Warum sich Schweden beim NATO-Beitritt so einig ist

Warum sich Schweden beim NATO-Beitritt so einig ist
Die Neutralität stand, ähnlich wie hierzulande, nicht zur Debatte. Mit Putins Invasion schwang die Stimmung blitzschnell um.

Russlands Einmarsch in der Ukraine ließ auch in Schweden alle Alarmglocken schrillen. Damals, vor zwei Jahren, war zwar der Wahlkampf für die Parlamentswahlen in vollem Gange. Trotzdem entschied sich die damalige sozialdemokratische Ministerpräsidentin Magdalena Andersson angesichts der Bedrohung aus dem Osten für einen Bruch mit der schwedischen Identität: Für den NATO-Beitritt – und damit das Ende der Neutralität.

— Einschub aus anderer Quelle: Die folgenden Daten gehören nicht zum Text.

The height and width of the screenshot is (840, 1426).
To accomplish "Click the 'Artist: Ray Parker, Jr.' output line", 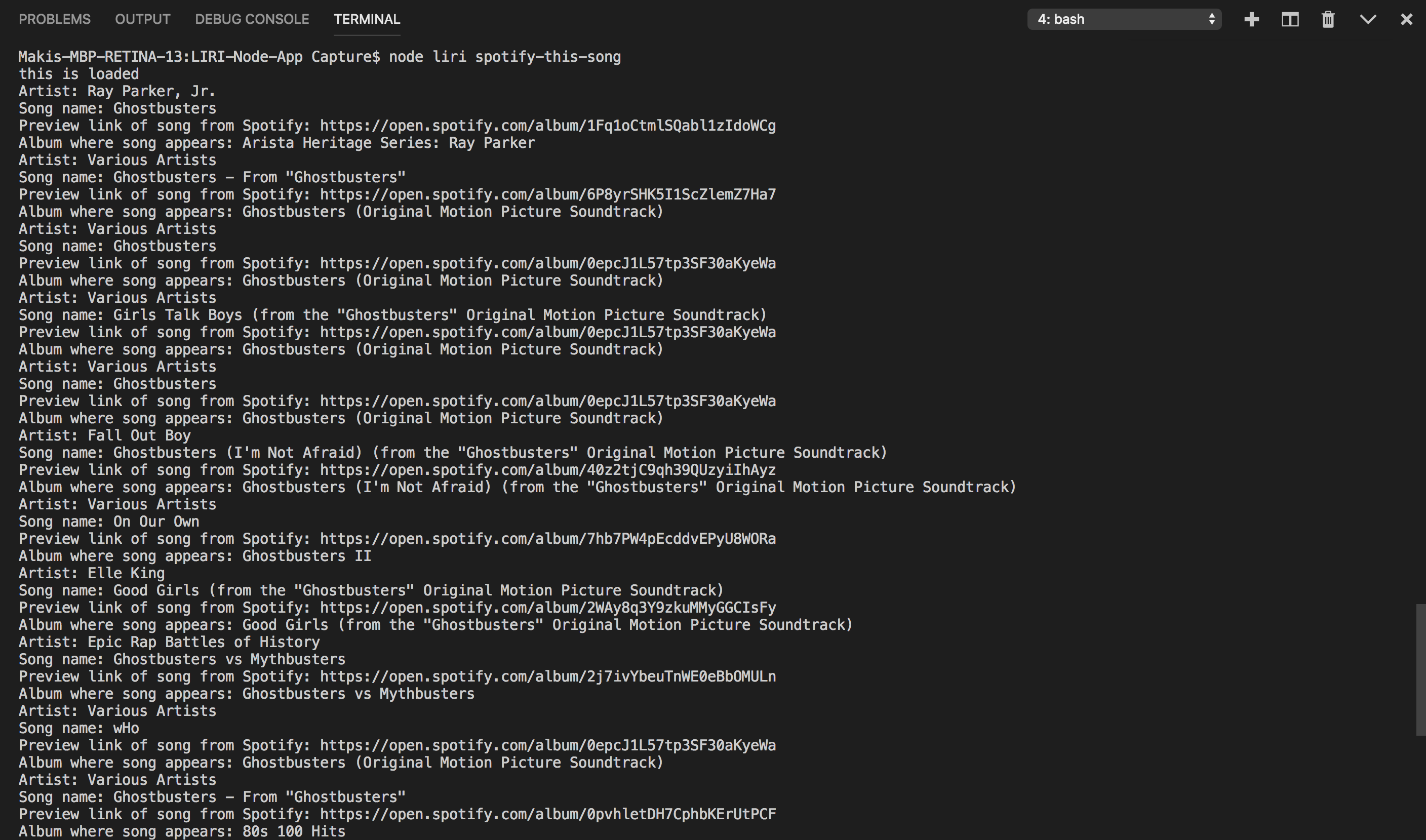I will click(x=116, y=91).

Ein Jahr und einen Regierungswechsel später folgte im März 2023 die Abstimmung im schwedischen Reichstag. Gestärkt durch eindeutig positive Umfragen stimmten alle Parteien außer den Linken und den Grünen dafür. Doch der Plan, den Schritt zur NATO gemeinsam mit dem Nachbarn Finnland zu gehen, scheiterte am Veto Ungarns und der Türkei.

Historischer Bruch

Schweden hatte sich mehr als 200 Jahre lang mit der Neutralität identifiziert. Sie galt als sicheres Konzept gegen Konflikte, die rundherum ausbrachen. Im Zweiten Weltkrieg wurden zwei Millionen deutsche Soldaten über Transportwege an die Fronten nach Norwegen und Finnland "durchgewunken"; in den letzten Tagen des Krieges wiederum mit den "weißen Bussen" rund 15.000 Menschen aus Konzentrationslagern gerettet.

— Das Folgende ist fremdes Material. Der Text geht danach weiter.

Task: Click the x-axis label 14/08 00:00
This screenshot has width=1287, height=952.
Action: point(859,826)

"Diese historische Neutralität liegt vielen sehr am Herzen, ich glaube aber auch, dass sich die meisten Schweden einig sind, dass es die seit der Mitte des Kalten Krieges nicht mehr gibt", sagt Arvid, ein Student aus Uppsala. Das mache das immer selbstbewusstere Auftreten von Autokratien wie Russland oder China offensichtlich.

Doch die langwierigen Verhandlungen mit Ungarn und der Türkei hätten "das Schlechteste an der NATO" aufgezeigt, nämlich "dass diese Länder aus demokratischer und rechtsstaatlicher Sicht keine guten Partner sind". Deshalb meint Arvid auch: "Es fehlte eine öffentliche Debatte, in der die Vor- und Nachteile der NATO diskutiert wurden."

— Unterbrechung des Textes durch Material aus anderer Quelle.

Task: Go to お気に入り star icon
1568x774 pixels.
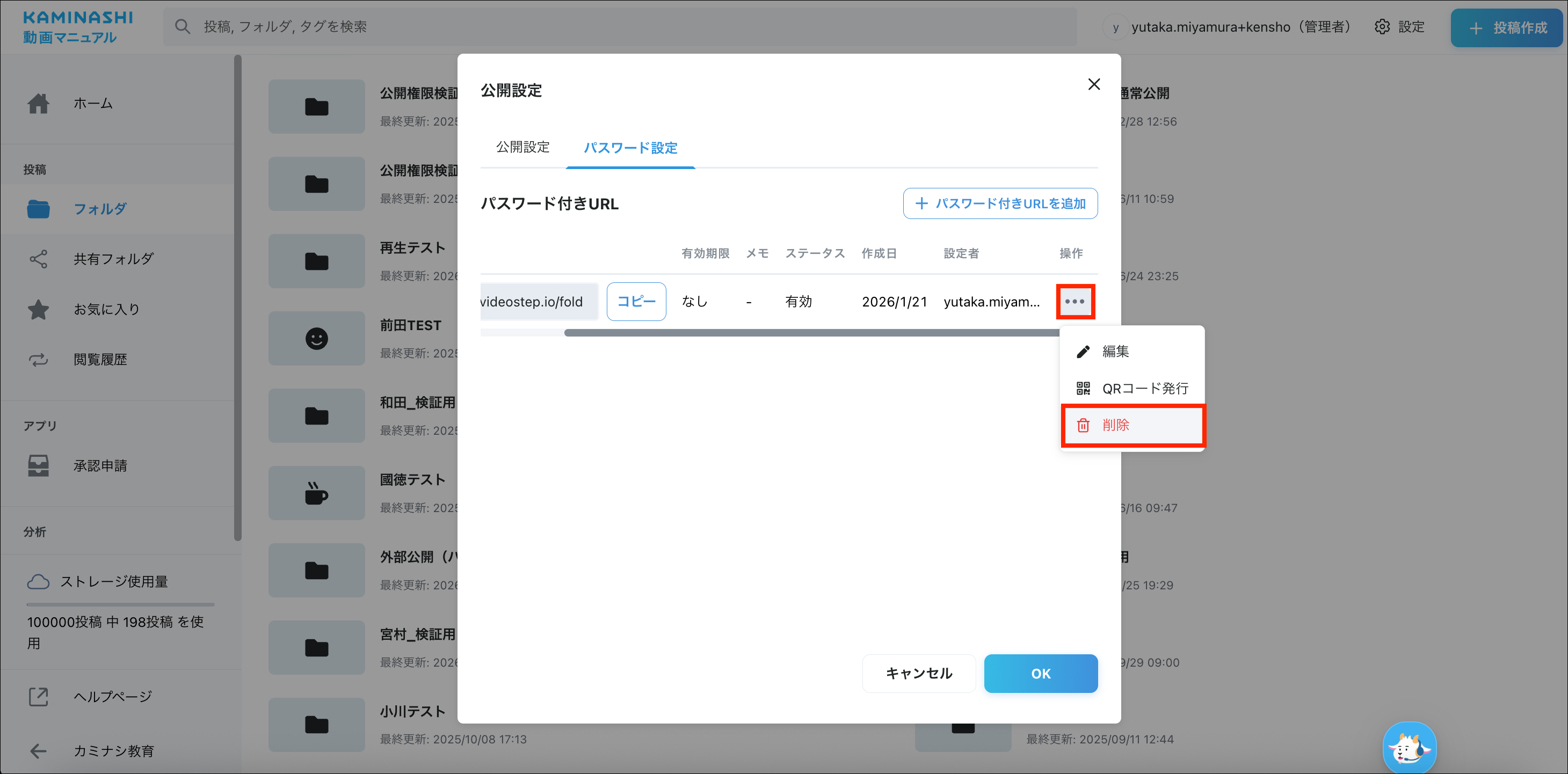Action: [38, 309]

Ausreichende Gewöhnungszeit

Doch der Krieg in der Ukraine tobt weiter – und so bleibt es in Schweden das parteiübergreifende Ziel, sich mit dem Beitritt zur NATO verteidigungspolitisch neu aufzustellen. Durch die Ratifizierung Ungarns am Dienstag ist der Weg endlich frei für Schweden.

Zumindest in der politischen Auseinandersetzung steht der Schritt längst nicht mehr zur Debatte. An den Gedanken, bald nicht mehr neutral zu sein, konnte sich auch die Bevölkerung durch den schleppenden Beitrittsprozess schon ausreichend gewöhnen.